# A picture of Jesus in the clouds



## Scott Shahan (Apr 5, 2007)

I was wondering what people thought about this picture. Any thoughts about this? 

http://bibleprobe.com/jesusinclouds.htm


----------



## Romans922 (Apr 5, 2007)

Don't make me break the 2nd Commandment please.


----------



## BobVigneault (Apr 5, 2007)

I remember seeing that pic back in the early 70s. Whether it's Jesus or not no one would be able to say. I seriously doubt it's Jesus even if the image is un-doctored. Most of all we would not need such an image to PROVE that Jesus is alive. This seems to be the purpose that the author gives for the picture's existence. This is the most offensive aspect of these sort of phenomena. Our proof lies in our faith in the Word of God. We are people of the Word. The Word is the only point of contact with Christ and the only unmistakable revelation of Jesus Christ.


----------



## Scott Shahan (Apr 5, 2007)

Romans922 said:


> Don't make me break the 2nd Commandment please.

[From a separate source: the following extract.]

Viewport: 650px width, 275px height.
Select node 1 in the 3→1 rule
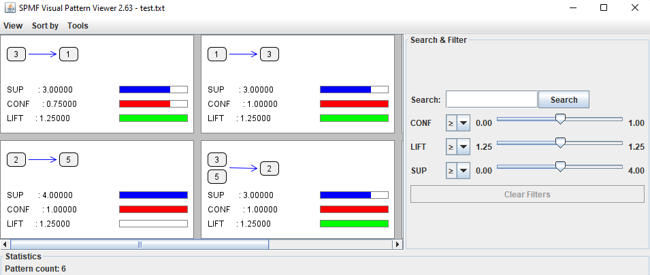tap(69, 54)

That is what I was thinking too. In our men's group this morning we have been reading Calvin's Institutes and we were reading about pictures/images (book 1). I have a few pictures in my house and I need to get rid of them. This particular picture I don't think they, whoever they are is saying that this is Jesus. They are just asking a question. Anyway do I give my pictures away or do I trash them? I spent alot of money on a few of these. I liked them because of the art work. But after reading Calvin, I am convinced that I shouldn't have any Pictures in my house of "Christ".


----------



## Scott Shahan (Apr 5, 2007)

BobVigneault said:


> I remember seeing that pic back in the early 70s. Whether it's Jesus or not no one would be able to say. I seriously doubt it's Jesus even if the image is un-doctored. Most of all we would not need such an image to PROVE that Jesus is alive. This seems to be the purpose that the author gives for the picture's existence. This is the most offensive aspect of these sort of phenomena. Our proof lies in our faith in the Word of God. We are people of the Word. The Word is the only point of contact with Christ and the only unmistakable revelation of Jesus Christ.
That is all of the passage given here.